Reply to Plüss et al.: The strength of PEMapper/PECaller lies in unbiased calling using large sample sizes

H Richard Johnston a,b, Pankaj Chopra a, Thomas S Wingo a,c,d, Viren Patel a, Michael P Epstein a, Jennifer G Mulle a,e, Stephen T Warren a,f,g,1, Michael E Zwick a,1, David J Cutler a,1
PMCID: PMC5635938  PMID: 28916730

In a recent Letter in PNAS (1), Plüss et al. compare the speed and accuracy of the Burrows–Wheeler aligner (BWA) (2)/Genome Analysis Toolkit (GATK) (3) best-practices pipeline (4), against our PEMapper/PECaller pipeline (5), as well as against a commercially available, but un–peer-reviewed method called GENALICEMAP (genalice.com).

This test was conducted in an interesting fashion, limiting the tested region to the high-confidence coding regions from GIAB 3.3 (https://github.com/genome-in-a-bottle), in only four individuals. Many genotype calling algorithms, including GATK and, presumably GENALICEMAP, although its methods are unavailable, use prior knowledge about potential variant sites to inform their calls via the application of training sets. Reads are aligned and realigned with the knowledge of where variants are likely to be, and final calls are filtered based on their resemblance to known variants. As a result, GATK, and presumably GENALICEMAP, can do exceedingly well on samples and variants that are already in their database. The authors show this. On samples already in GATK’s training set, GATK does very well indeed, and GENALICEMAP may do even better on this small subset of the genome on which it has been trained and optimized.

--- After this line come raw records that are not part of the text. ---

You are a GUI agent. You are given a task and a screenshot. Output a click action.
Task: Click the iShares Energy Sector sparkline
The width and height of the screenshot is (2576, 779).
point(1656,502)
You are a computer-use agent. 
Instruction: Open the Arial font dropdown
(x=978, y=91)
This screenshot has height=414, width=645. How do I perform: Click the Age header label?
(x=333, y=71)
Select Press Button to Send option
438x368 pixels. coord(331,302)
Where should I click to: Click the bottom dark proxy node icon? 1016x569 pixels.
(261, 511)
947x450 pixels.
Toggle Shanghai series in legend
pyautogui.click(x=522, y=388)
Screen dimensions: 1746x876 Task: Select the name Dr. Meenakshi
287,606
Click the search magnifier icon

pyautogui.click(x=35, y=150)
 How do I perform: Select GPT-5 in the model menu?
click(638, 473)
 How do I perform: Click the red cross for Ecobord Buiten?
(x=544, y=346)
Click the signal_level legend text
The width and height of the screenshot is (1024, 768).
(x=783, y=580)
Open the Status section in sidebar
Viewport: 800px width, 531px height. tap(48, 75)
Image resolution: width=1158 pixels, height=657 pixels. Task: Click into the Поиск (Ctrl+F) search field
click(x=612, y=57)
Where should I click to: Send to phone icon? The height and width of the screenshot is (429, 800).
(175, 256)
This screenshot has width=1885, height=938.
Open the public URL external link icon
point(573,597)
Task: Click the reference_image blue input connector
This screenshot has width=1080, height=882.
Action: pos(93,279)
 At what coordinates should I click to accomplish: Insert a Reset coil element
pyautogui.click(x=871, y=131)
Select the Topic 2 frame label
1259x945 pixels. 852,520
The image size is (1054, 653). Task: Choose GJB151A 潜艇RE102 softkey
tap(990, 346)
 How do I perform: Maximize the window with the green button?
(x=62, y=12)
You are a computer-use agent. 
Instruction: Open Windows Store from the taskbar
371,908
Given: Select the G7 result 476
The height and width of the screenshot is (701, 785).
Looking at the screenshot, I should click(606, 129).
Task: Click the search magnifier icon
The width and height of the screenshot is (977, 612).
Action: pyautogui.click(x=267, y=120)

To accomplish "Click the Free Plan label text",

In our recent work, we show PEMapper/PECaller produces results very similar to (or perhaps slightly better than) GATK without the use of any training sets. It does this by “learning” the difference between true-positive calls and false-positive calls via some moderately sophisticated modeling. This modeling formally and fundamentally requires the use of several samples. Put simply, the math does not work unless at least a few dozen samples are available. In our published work, we show it does very well with 100 samples. Here, the authors have four samples, which renders all of the math of PECaller useless. There is little to nothing the algorithm can learn in a sample of size four, and if a user wishes to call only a few samples, complex filtering schemes like GATK are almost surely the best way to proceed, particularly if those four samples are already part of GATK’s training set.

The utility of PECaller is that it does not use prior information and thus can be used immediately in any system, including nonhumans. Also, since it has not been trained on any specific dataset, it does not have any biases from the training set “baked in.” Moving to a new population with previously unreported variation will not change its performance characteristics in any way. By not requiring precalled reference panels or any other information, it is truly unbiased no matter the population or species of the individuals to be called.

In conclusion, Plüss et al. are correct that, if the goal is to genotype previously known variants, in a small number of well-studied samples, in a small subset of the genome, there are ways of doing that which are faster and more effective than either GATK or PECaller. In fact, genotyping arrays have been solving this problem highly effectively for many years.

Footnotes

The authors declare no conflict of interest.